▶ _PROBLEM DETAILS_:
Every line below that has the word "agent" counts once; report how many lines that makes, with no other words.

▶ _TASK DATA_:
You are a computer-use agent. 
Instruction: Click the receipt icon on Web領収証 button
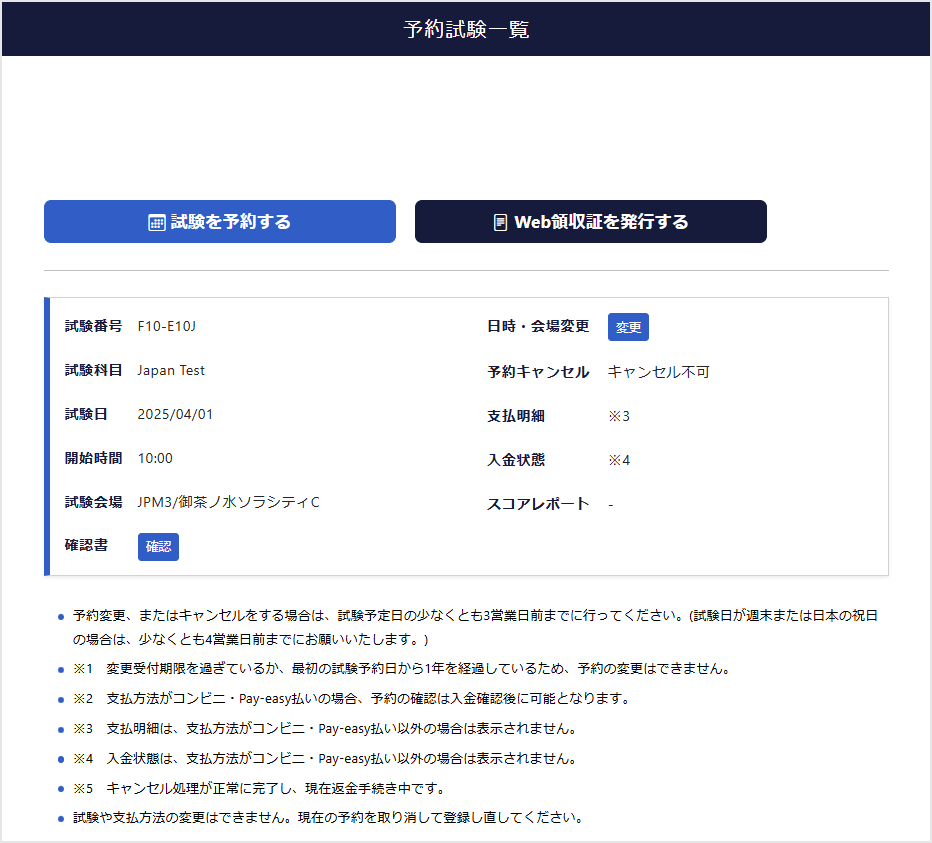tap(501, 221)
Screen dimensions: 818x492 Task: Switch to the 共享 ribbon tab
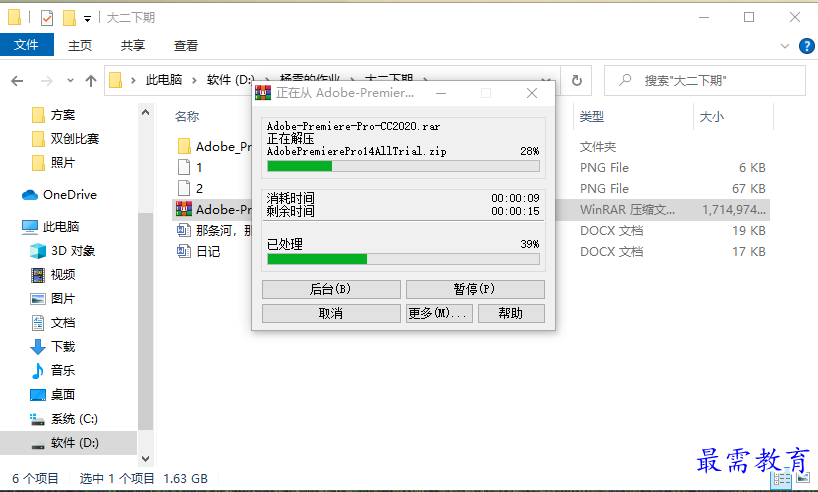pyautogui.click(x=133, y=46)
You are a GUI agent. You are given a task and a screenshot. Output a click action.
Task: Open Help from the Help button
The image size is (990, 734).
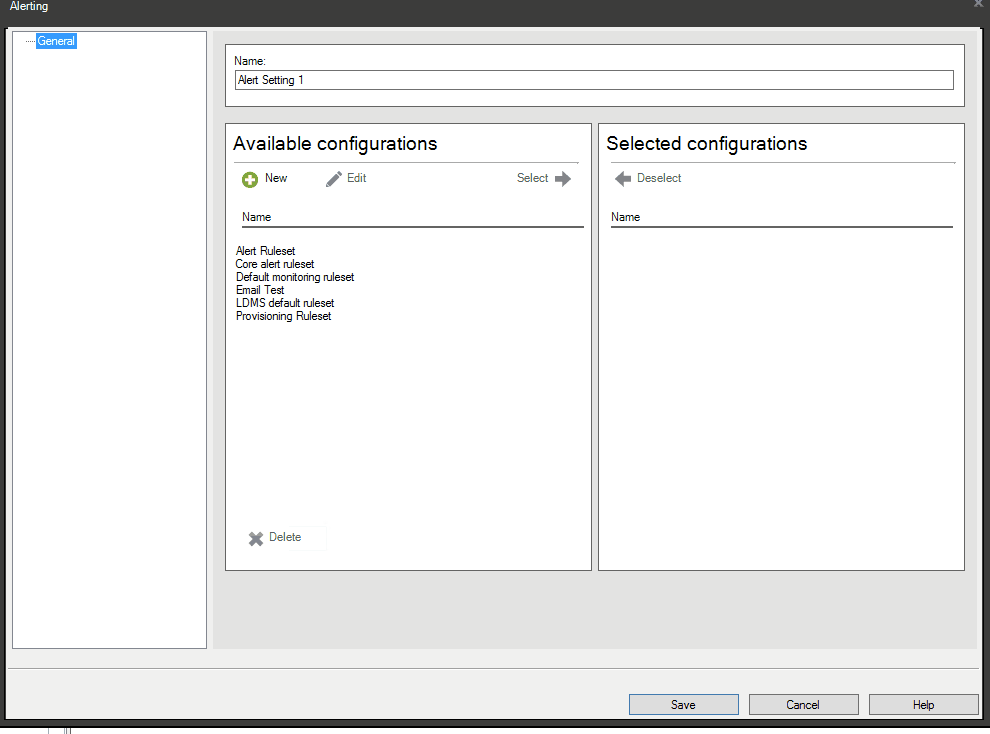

▶ _ANSWER BOX_:
2